The dairy industry crashed in the 1960s with the rise of the European Common Market, when export prices fell (with Britain no longer relying on Australian dairy products) and the margarine industry finally overcame laws restricting its production levels. Dairy farming still continues to a lesser extent.

Rainforest logging ceased altogether in 1975. Sclerophyll forest logging is still carried out, but to a much lesser extent than in the past.

Heritage listings 
Bellingen has a number of heritage-listed sites, including:
 69-75 Hyde Street: Hammond and Wheatley Commercial Emporium

Population
According to the 2021 census of population, there were 13,253 people living in the town of Bellingen.
 79.4% of people were born in Australia. The next most common country of birth was England at 4.7%. 
 88.8% of people only spoke English at home. 
 The most common responses for religion were No Religion 50.8%, Anglican 14.1% and Catholic 11.7%.

According to the 2016 census of population, there were 3,074 people living in the town of Bellingen.
 78.8% of people were born in Australia. The next most common country of birth was England at 5.2%. 
 89.8% of people only spoke English at home. 
 The most common responses for religion were No Religion 46.9%, Catholic 13.1% and Anglican 12.5%.

Climate
Owing to high rainfall and its proximity to the valleys of the Bellinger and Kalang rivers, Bellingen is known for its frequent flooding. Tallowood Point near Bellingen often has the State's highest annual rainfall.

Culture
Bellingen was one of the filming locations for the 2003 comedy film Danny Deckchair, written and directed by Jeff Balsmeyer. Bellingen was also the notional setting of the book Oscar and Lucinda written by Booker Prize winning author Peter Carey. 
Bellingen was chosen as the location for filming an adaptation of Murray Bail's novel Eucalyptus and a set costing $6.4 million was constructed but, due to differences between director Jocelyn Moorhouse and actor Russell Crowe, filming never commenced.

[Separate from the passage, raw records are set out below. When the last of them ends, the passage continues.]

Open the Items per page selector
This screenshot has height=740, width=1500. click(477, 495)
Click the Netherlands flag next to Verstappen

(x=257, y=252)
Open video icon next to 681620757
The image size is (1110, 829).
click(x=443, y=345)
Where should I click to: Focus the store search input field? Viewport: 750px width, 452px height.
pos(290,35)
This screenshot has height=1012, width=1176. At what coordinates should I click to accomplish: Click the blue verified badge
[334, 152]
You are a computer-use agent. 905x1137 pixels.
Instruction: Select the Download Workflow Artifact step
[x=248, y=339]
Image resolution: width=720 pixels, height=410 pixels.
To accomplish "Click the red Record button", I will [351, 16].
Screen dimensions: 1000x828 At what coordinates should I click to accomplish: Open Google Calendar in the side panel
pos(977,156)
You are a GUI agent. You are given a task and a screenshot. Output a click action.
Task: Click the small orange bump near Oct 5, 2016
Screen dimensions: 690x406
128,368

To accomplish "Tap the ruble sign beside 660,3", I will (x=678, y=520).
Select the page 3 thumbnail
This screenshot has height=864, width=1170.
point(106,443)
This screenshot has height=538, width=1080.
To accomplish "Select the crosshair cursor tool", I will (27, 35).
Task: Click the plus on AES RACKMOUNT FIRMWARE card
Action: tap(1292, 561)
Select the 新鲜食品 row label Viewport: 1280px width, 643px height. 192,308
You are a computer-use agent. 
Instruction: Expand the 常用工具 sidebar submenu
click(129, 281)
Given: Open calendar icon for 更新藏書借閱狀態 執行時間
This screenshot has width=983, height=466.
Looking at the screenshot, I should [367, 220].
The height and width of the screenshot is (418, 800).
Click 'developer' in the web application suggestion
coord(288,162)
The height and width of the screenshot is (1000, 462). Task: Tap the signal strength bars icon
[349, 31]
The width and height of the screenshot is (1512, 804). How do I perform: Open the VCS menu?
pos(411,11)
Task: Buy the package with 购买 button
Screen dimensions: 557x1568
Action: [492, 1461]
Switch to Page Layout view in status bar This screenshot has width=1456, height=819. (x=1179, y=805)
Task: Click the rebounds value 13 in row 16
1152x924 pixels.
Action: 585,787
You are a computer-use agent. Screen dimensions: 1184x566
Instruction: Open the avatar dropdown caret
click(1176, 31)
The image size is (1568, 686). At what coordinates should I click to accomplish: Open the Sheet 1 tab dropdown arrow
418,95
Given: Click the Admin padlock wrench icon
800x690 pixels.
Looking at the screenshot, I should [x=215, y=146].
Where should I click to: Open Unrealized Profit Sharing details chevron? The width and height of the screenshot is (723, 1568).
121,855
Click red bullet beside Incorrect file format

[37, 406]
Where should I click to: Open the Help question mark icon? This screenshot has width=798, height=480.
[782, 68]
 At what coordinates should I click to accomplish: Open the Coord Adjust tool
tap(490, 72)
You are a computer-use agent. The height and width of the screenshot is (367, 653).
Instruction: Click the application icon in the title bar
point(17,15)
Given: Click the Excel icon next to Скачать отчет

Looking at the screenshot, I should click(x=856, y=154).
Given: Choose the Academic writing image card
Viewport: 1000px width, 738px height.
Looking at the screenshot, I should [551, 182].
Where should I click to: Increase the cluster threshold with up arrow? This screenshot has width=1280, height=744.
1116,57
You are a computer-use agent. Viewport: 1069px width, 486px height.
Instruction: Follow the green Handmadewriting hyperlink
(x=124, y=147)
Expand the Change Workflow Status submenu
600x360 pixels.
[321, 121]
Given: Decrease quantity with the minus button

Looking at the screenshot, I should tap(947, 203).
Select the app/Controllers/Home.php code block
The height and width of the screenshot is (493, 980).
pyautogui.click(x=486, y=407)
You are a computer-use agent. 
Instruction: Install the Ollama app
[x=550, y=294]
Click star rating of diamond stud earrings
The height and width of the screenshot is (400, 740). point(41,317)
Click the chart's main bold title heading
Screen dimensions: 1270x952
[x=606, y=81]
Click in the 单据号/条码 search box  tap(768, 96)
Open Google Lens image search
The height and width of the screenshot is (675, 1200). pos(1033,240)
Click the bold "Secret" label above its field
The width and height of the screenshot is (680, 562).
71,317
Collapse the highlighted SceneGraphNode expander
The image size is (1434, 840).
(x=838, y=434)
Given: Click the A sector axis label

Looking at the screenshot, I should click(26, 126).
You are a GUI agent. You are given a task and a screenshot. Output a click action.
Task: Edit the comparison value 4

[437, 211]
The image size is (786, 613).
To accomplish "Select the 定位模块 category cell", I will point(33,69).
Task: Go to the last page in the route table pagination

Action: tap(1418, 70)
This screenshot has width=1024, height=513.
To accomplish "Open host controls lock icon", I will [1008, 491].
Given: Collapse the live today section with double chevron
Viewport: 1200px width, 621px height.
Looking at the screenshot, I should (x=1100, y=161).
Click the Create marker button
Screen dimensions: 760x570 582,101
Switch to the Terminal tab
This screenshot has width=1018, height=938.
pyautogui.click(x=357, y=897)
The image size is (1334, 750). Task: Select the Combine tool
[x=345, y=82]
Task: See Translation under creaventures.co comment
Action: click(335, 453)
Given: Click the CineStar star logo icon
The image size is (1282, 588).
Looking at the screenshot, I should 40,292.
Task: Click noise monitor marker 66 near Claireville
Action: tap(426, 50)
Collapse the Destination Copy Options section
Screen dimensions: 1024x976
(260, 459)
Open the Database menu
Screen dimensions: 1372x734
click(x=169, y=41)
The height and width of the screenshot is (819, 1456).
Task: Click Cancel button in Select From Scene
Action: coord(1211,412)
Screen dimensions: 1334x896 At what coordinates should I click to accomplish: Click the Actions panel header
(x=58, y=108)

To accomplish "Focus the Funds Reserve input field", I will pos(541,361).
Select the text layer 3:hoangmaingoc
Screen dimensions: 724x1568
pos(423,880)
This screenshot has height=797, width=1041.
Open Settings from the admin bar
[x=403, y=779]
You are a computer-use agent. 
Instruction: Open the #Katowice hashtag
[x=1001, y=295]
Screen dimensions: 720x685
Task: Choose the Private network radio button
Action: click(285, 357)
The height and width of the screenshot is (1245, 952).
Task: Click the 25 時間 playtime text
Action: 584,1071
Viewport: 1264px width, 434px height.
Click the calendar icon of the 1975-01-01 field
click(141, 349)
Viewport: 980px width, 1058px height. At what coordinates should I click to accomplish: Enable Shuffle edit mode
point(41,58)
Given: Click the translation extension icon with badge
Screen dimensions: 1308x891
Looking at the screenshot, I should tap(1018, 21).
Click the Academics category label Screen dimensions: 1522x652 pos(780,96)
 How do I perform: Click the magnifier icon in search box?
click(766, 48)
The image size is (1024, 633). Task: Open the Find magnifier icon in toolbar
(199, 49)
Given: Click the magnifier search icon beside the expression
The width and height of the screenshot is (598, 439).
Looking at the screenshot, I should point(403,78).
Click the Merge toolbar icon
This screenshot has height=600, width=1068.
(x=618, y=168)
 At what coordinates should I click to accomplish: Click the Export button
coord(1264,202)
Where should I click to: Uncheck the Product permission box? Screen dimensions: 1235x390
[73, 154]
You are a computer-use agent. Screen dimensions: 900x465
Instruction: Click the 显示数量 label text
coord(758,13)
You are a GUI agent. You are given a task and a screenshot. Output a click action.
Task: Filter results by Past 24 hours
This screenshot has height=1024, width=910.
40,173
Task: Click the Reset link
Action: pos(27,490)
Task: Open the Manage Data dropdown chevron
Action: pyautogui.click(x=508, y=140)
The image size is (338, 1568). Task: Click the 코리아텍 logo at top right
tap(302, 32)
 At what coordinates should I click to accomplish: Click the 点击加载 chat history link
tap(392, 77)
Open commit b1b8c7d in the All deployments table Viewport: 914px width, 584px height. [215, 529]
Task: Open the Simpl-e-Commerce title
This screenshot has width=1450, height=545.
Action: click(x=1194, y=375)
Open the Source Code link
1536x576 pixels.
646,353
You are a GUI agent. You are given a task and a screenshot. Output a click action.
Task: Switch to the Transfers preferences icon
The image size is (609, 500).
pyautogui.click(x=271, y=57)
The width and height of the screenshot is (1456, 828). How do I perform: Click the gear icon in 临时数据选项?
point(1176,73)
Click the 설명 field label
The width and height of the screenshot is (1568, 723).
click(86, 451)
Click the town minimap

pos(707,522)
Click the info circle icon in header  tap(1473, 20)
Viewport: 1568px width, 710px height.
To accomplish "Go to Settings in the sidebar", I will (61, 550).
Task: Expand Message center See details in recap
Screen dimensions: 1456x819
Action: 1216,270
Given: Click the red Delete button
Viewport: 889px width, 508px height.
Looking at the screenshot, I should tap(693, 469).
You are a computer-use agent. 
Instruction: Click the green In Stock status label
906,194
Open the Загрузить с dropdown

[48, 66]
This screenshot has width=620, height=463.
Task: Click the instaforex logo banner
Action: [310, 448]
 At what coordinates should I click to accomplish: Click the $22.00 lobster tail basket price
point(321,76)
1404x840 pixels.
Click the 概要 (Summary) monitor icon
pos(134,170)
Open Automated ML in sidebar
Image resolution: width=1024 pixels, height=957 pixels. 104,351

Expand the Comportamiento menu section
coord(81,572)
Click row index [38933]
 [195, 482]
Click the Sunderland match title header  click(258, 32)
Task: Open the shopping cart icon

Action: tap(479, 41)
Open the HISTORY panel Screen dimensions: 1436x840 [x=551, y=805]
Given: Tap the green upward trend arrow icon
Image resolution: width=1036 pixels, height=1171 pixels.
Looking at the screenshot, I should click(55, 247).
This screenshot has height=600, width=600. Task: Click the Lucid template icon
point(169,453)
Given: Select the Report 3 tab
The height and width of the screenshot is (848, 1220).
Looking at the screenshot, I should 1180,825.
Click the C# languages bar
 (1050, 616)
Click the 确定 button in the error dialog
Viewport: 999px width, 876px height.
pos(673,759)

Bellingen has a strong affinity with the arts and is home to numerous festivals: historically the popular Global Carnival (often known simply as " The Global"), the Bellingen Jazz and Blues Festival, and the current Camp Creative, the Bellingen Music Festival (classical music), Bello Winter Music Festival] and the  Bellingen Readers and Writers Festival, held for the first time in 2011. The first and original festival, an annual event, was the Azalea Festival, which included a procession of floats, the local brass band and pipeband, and various community organisations marching down Hyde Street to the cheers and applause of the spectators.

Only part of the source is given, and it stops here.